In 1953, her first collection of short stories, titled Phoenix Fled, was published. It contains her short stories such as ‘Phoenix Fled’, ‘After the Storm’ and ‘The Daughter-in-Law’. This was followed by her only novel Sunlight on a Broken Column, published in 1961.

Image Source- Goodreads

Chronicler of Partition

Encouraged by the poet Cecil Day-Lewis, Hosain published her monumental work, Sunlight on a Broken Column, autobiographical in style, in 1961. It is written against the backdrop of the Partition of India and represents a crumbling social order. The novel, an archive of Partition, which spans twenty years in the life of its protagonist Leela, provides a realistic account of the cultural, social and political changes taking place during the period. It depicts the Muslim society of early twentieth-century India and exposes the hypocrisies of the world that the protagonist lives in.

Image Source- The Hindu

“Attia Hosain’s novel and collection of short stories are monuments to that past: the history of North India before Partition. A monument suggests a gravestone – grey, cold and immutable. Her books are not: they are delicate and tender, like new grass, and they stir with life and the play of sunlight and rain. To read them is as if one had parted a curtain, or opened a door, and strayed into the past.”- Anita Desai.

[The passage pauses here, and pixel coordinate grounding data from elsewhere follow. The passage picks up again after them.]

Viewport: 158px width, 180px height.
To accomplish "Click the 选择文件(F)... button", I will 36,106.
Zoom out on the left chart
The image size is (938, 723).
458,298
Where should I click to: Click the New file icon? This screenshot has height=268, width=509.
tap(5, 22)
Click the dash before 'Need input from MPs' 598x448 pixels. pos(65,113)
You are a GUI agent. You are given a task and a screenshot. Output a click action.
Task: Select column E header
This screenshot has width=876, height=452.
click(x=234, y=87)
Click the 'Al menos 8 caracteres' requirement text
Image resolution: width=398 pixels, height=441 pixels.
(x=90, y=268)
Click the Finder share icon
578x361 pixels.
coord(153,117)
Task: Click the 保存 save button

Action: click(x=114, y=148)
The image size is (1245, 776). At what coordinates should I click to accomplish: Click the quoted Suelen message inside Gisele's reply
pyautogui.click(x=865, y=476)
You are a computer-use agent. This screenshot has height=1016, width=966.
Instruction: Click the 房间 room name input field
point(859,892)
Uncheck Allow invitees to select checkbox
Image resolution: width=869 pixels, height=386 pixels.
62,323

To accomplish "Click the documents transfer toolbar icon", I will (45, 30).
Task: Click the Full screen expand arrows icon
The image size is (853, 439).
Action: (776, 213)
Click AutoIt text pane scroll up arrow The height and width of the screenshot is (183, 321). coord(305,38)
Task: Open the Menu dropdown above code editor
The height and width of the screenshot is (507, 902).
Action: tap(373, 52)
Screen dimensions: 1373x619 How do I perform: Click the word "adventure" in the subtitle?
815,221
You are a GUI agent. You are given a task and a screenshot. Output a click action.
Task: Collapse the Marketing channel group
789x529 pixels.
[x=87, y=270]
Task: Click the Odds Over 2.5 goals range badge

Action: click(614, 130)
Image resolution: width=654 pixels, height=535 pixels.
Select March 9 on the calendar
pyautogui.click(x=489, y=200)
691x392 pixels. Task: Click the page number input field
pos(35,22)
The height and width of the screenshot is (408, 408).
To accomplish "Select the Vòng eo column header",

Talking about writing Sunlight on a Broken Column, Attia Hosain said, “I wanted to write about that agonizing heartbreak when we were all split up and a brother could not see a brother and a mother could not be with her dying son and families that had been proud to always collect together when there were weddings or deaths or births or anything, cannot be together. And I couldn’t write it. And I wrote this book [Sunlight on a Broken Column]…

Gender and Class Struggle

Hosain’s writings depict the condition of Muslim women in pre-partition India. The concept of Zenana and the practice of observing purdah are described through the traditional Muslim household of her novel.

“If it is such a shameful business being married and having children, why talk of nothing but marriage from the moment a girl is born?,” says Leela in Sunlight on a Broken Column

The novel explores the theme of marriage and the lack of agency given to women while choosing their husbands. The discriminatory upper-class sensibility of Leela’a family is evident in their disapproval of her wish to marry a man below her social standing. Laila’s aunt herself suffers the plight of being married into a family where she is mistreated.

Anita Desai has rightly said, “To know what feudalism meant, one has to read Sunlight on a Broken Column or Phoenix Fled and see how it was made – how the land belonged to the wealthy taluqdars, how the peasants worked upon it, what was exacted from them, and what was in return done to or for them. How women lived in a secluded part of the house, jealously protected by their menfolk, and what powers were theirs, and not.”

Hosain’s writings depict the condition of Muslim women in pre-partition India. The concept of Zenana and the practice of observing purdah are described through the traditional Muslim household of her novel.

Attia Hosain wrote about the experiences of women and explored their position in the predominantly patriarchal society.

Also read: Watch: 5 Indian Muslim Feminist Writers You Should Know About

Reflecting on her writing, Mulk Raj Anand said, “Attia Hosain will be honoured for her reflections of the woman without veil, facing the mirror with a smile of self-recognition above the lingering sadness of empathy for other females not yet liberated.”